AIM OF THE EXERCISE:
In the material below, the lines to reproduce exactly are the one containing "The width and height of the screenshot is (1366, 768)." and all lines after it through the last.

EXTRACTED RECORDS:
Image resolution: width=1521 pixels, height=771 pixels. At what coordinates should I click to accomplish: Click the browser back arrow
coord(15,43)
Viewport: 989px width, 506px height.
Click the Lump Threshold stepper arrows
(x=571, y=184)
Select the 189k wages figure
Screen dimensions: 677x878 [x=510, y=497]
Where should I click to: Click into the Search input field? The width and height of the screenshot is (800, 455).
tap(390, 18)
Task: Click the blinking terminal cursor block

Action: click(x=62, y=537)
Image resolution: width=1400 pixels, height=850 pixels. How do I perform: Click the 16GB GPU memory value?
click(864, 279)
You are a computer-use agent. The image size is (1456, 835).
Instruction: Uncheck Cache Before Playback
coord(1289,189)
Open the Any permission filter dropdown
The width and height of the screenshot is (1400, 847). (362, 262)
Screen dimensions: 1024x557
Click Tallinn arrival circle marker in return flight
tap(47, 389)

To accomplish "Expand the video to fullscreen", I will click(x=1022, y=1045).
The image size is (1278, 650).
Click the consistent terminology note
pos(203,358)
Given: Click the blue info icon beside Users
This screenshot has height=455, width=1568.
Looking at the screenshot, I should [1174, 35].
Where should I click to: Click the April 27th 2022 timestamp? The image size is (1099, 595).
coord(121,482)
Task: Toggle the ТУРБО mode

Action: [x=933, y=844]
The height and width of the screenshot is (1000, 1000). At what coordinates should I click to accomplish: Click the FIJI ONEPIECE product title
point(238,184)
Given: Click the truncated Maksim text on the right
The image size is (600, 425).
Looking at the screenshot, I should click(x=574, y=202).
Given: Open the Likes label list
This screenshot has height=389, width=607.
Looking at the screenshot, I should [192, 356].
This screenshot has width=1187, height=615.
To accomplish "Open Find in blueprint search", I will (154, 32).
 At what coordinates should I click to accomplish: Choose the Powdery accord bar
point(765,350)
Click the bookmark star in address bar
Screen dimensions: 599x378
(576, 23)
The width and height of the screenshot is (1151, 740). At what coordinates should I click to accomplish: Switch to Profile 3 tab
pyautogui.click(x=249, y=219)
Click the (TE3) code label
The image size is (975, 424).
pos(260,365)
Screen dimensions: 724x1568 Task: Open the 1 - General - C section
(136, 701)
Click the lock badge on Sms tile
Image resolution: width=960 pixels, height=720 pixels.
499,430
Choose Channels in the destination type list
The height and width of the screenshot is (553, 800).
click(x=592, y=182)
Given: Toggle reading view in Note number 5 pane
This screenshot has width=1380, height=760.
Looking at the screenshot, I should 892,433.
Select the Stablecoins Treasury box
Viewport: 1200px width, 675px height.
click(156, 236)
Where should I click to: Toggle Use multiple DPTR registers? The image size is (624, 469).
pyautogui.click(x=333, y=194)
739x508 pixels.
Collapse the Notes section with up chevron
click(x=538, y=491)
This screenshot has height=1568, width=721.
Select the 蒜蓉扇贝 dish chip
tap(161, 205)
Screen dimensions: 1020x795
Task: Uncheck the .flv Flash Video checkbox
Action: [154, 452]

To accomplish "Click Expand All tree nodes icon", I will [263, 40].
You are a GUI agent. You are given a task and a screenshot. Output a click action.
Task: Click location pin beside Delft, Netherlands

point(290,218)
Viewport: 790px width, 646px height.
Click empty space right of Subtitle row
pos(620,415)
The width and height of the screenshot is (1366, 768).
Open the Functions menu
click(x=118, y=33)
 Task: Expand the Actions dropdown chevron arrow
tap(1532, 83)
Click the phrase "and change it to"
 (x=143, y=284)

RESPONSE BELOW:
The width and height of the screenshot is (1366, 768).
Open the Functions menu
click(x=118, y=33)
 Task: Expand the Actions dropdown chevron arrow
tap(1532, 83)
Click the phrase "and change it to"
 (x=143, y=284)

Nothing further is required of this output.